In this and any case, we can use the evalf command, to obtain a numerical approximation of the integral.

> evalf(i);

.5577462854

If we trust that Maple has done the right thing (not always a good thing to do), the above answer should be the value of the double integral to ten decimal places (or at least nine). Now let us compute our own numerical approximations to the given double integral. Let us first partition the region of integration R = [0,1] x [0,1] into sixteen equally sized squares, and approximate choosing the sample point in each square from the lower right corner of the square.

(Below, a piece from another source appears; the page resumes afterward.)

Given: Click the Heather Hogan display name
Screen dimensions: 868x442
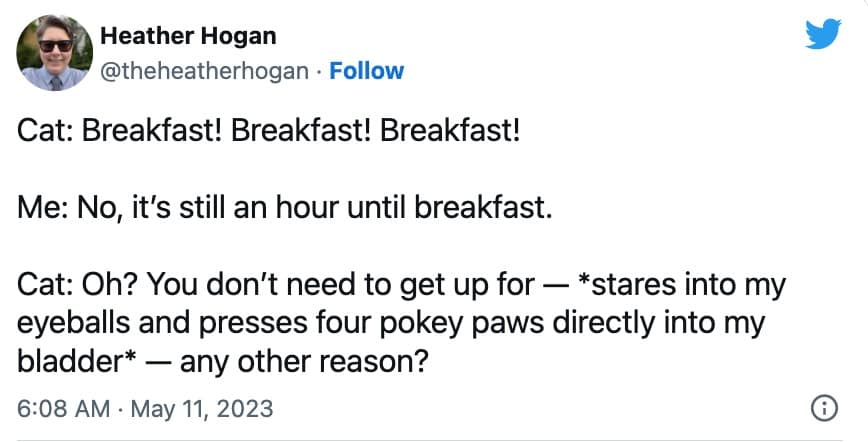Looking at the screenshot, I should tap(188, 36).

The area of each of the sixteen squares would then be 1/16.

> deltaA := 1/16;

deltaA := 1/16

The lower right corner points would then be

(1/4,0/4), (2/4,0/4), (3/4,0/4), (4/4,0/4)

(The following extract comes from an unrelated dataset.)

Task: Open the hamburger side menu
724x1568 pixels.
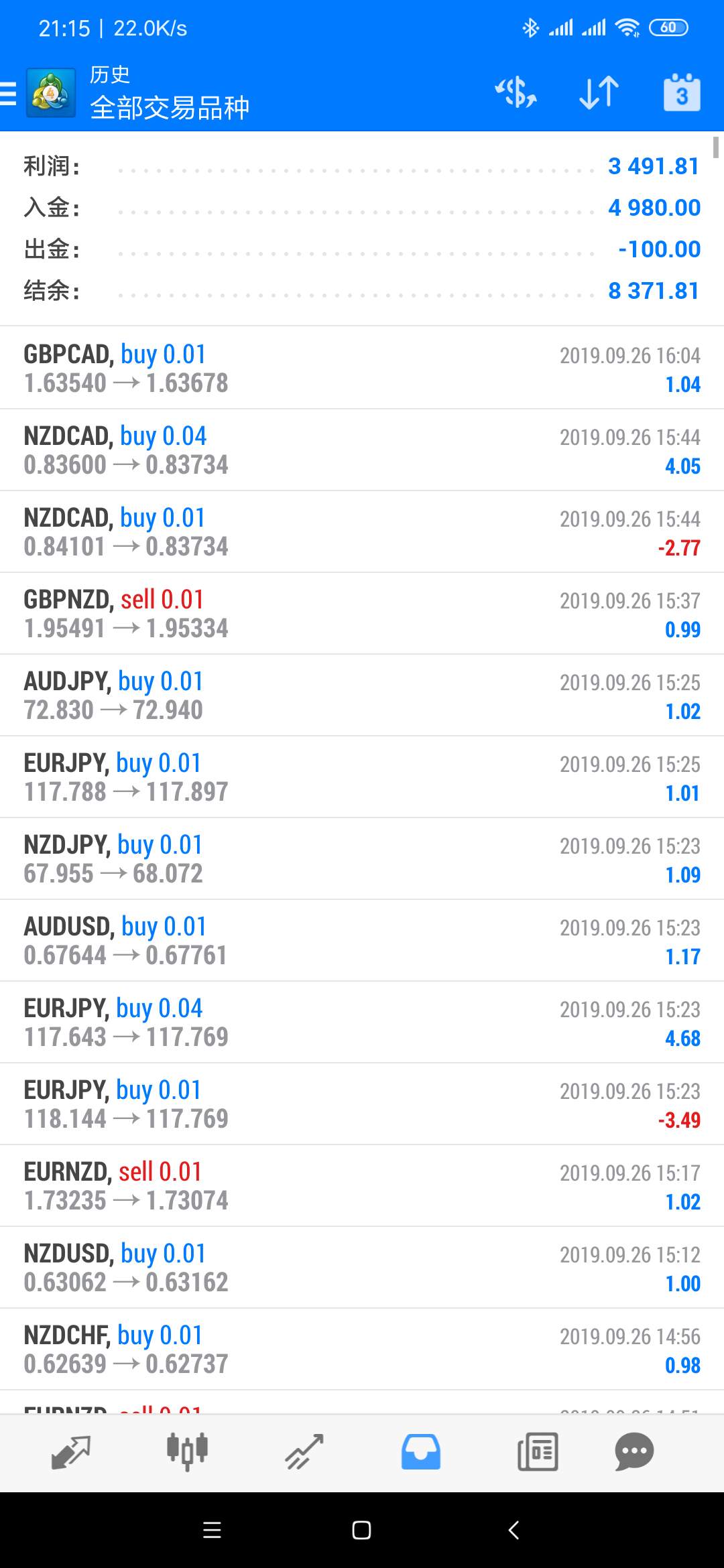Action: tap(9, 93)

(1/4,1/4), (2/4,1/4), (3/4,1/4), (4/4,1/4)

(1/4,2/4), (2/4,2/4), (3/4,2/4), (4/4,2/4)

(1/4,3/4), (2/4,3/4), (3/4,3/4), (4/4,3/4)

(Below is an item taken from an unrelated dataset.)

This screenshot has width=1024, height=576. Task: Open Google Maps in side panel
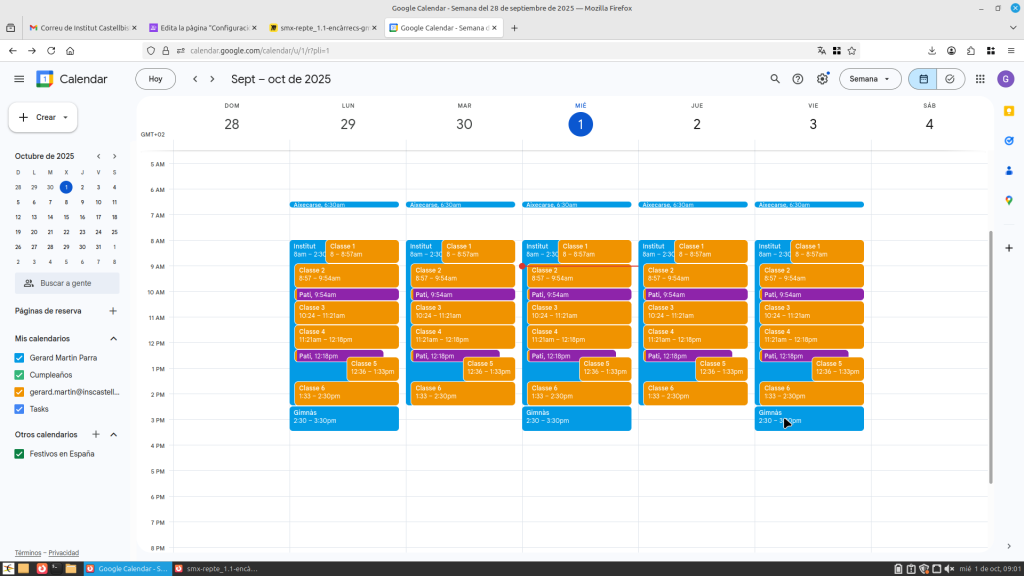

Note that in each, everything is fixed except that the numerator on the x runs from 1 to 4, and that in each column everything is fixed except that the numerator on the y runs form 0 to 3. We can program Maple to evaluate the given function at each of these points, and sum the results, but first we need to define our function.

> f:= (x,y) -> exp(-x^2-y^2);

f := proc (x, y) options operator, arrow; exp(-x^2-...

Now we compute our sum. Notice that in the denominator of each x and y, I have put (4.) with a decimal point following it rather than just (4). This is a way of asking Maple to use a decimal approximation without using evalf . Note that we must multiply our sum by delta A to get our approximation.

> sum(sum(f(m/4.,n/4.),m=1..4),n=0..3)*deltaA;

8.732511814*deltaA

The midpoint approximation using sixteen squares would evaluate the function at the following points. delta A would still have the same value.

(1/8,1/8), (3/8,1/8), (5/8,1/8), (7/8,1/8)

(1/8,3/8), (3/8,3/8), (5/8,3/8), (7/8,3/8)

(1/8,5/8), (3/8,5/8), (5/8,5/8), (7/8,5/8)

(1/8,7/8), (3/8,7/8), (5/8,7/8), (7/8,7/8)

Thus the midpoint approximation is given by

> sum(sum(f((2*m+1)/8.,(2*n+1)/8),m=0..3),n=0..3)*deltaA;

8.969956280*deltaA

A nice graph of the volume represented by a double integral can be obtained by using plot3d with the axes=boxed and filled=true options.

> plot3d(f(x,y),x=0..1,y=0..1,axes=boxed,filled=true);

[Maple Plot]